Re: why is gist index taking so much space on the disc

From: Martijn van Oosterhout <kleptog(at)svana(dot)org>
To: Grzegorz Jaskiewicz <gj(at)pointblue(dot)com(dot)pl>
Cc: pgsql-hackers(at)postgresql(dot)org
Subject: Re: why is gist index taking so much space on the disc
Date: 2005-11-21 18:32:20
Message-ID: 20051121183214.GF16764@svana.org
Views: Raw Message | Whole Thread | Download mbox | Resend email
Thread:
Lists: pgsql-hackers

On Mon, Nov 21, 2005 at 04:58:25PM +0100, Grzegorz Jaskiewicz wrote:
> my conquers with Gist index for custom type are nearly finished. It
> is working as it is now, but there are few problems here and there.
> One of em, being amount of disc space index it self takes. The type
> stucture it self takes 160bytes. Adding 100.000 rows into table -
> CREATE TABLE blah (a serial, b customType);

Let's see, 160bytes means you'll get aboud 50 keys per page. So you
would expect 2000 leaf page, 40 level 1 pages. This should be less than
20-30MB

<snip>

> Is it normal that index is so hudge ? Even tho my type has built in
> masks (element that can match few different values), and %. up front
> the string (which behaves just like the sql % in b ~ '%.something').
> And both are used to build "unions" for pick-split, and other
> operations.
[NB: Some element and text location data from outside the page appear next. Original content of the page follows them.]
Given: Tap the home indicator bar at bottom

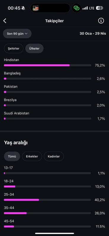Looking at the screenshot, I should click(55, 233).
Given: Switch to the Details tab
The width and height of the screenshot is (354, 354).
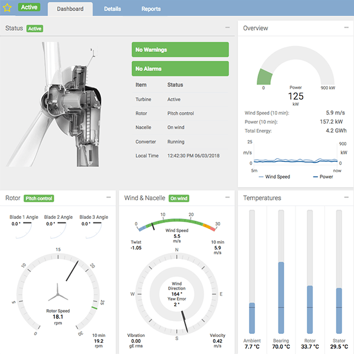Looking at the screenshot, I should [x=112, y=9].
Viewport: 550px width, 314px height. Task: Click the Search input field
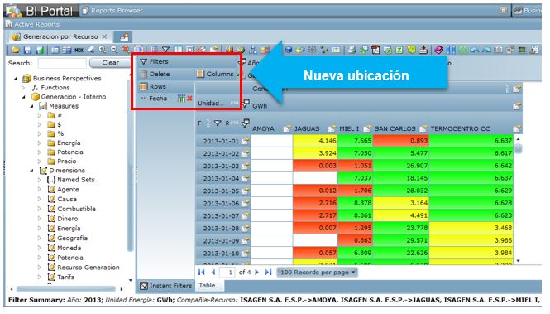(62, 63)
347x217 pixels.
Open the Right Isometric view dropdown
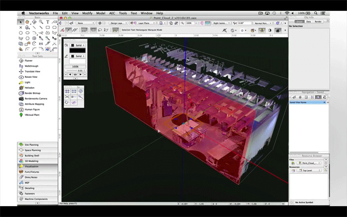click(x=221, y=23)
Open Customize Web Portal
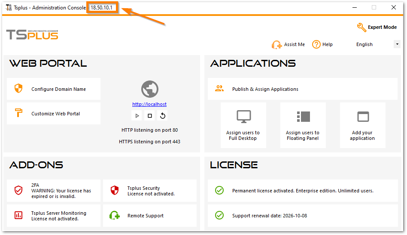 (x=54, y=114)
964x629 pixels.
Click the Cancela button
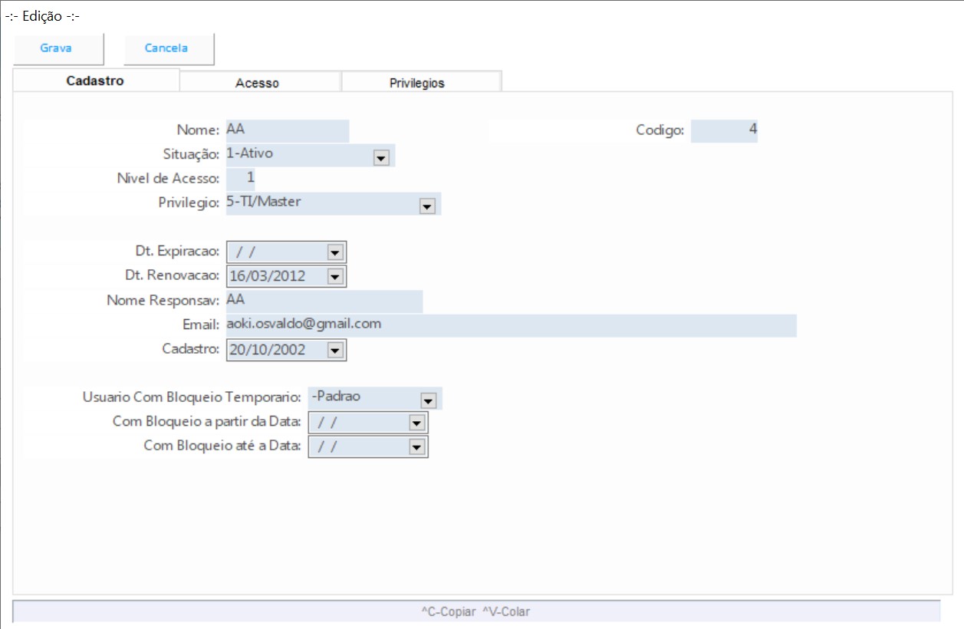click(x=167, y=48)
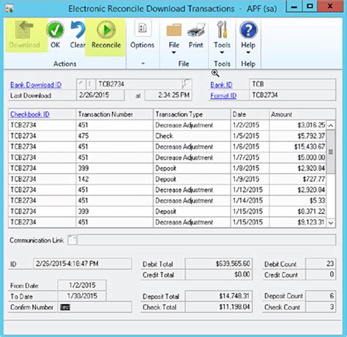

Is it because of pick-split it self ? It does good work
> in splitting up table of elements into two separate ones, by sorting
> them first, than creating common "mask" for L and P. And by scanning
> whole table again, and putting elements matching into L or P. L and P
> elements sometimes overlap, but so far I can't find better solution.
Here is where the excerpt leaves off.